Provided entries start
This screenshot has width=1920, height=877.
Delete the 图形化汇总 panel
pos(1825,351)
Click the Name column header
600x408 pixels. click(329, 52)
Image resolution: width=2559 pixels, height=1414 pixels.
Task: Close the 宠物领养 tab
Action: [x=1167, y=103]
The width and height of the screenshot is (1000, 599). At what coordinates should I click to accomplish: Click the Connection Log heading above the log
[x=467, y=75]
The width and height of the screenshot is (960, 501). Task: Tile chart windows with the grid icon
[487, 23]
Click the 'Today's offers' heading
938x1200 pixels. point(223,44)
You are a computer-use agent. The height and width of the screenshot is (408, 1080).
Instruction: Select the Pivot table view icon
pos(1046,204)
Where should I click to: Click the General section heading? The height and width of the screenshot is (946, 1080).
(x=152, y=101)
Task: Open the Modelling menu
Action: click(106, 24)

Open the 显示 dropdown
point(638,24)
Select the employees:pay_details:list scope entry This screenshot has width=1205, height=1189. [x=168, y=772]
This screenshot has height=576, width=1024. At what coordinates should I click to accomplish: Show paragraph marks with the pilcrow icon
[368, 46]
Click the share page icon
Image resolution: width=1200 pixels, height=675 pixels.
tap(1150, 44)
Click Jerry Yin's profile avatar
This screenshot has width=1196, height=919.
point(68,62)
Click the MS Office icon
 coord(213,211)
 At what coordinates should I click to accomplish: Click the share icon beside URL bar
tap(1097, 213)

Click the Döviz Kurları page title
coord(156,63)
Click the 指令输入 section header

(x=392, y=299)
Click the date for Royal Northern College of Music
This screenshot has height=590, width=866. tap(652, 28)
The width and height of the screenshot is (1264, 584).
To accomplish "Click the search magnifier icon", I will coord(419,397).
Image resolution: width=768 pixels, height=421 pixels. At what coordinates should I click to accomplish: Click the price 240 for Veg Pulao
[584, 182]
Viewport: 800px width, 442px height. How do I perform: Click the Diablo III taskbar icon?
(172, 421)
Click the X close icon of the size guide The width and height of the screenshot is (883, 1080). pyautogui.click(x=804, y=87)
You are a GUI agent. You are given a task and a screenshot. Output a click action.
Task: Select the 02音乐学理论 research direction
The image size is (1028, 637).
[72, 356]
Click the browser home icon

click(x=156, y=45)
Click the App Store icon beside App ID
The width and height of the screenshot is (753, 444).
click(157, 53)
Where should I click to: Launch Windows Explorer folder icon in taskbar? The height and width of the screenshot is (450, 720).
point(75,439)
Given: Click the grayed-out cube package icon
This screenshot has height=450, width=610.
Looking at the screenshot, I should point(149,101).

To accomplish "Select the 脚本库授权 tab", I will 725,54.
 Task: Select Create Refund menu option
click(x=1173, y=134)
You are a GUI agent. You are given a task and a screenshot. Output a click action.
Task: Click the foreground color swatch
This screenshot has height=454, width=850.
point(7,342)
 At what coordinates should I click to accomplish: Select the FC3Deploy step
Provided entries end
What you should do.
Retype the data above, from the line with "Click Jerry Yin's profile avatar" up to and including the line with "This screenshot has height=590, width=866.", with each line kept identical to the original.

Task result.
Click Jerry Yin's profile avatar
This screenshot has width=1196, height=919.
point(68,62)
Click the MS Office icon
 coord(213,211)
 At what coordinates should I click to accomplish: Click the share icon beside URL bar
tap(1097, 213)

Click the Döviz Kurları page title
coord(156,63)
Click the 指令输入 section header

(x=392, y=299)
Click the date for Royal Northern College of Music
This screenshot has height=590, width=866. tap(652, 28)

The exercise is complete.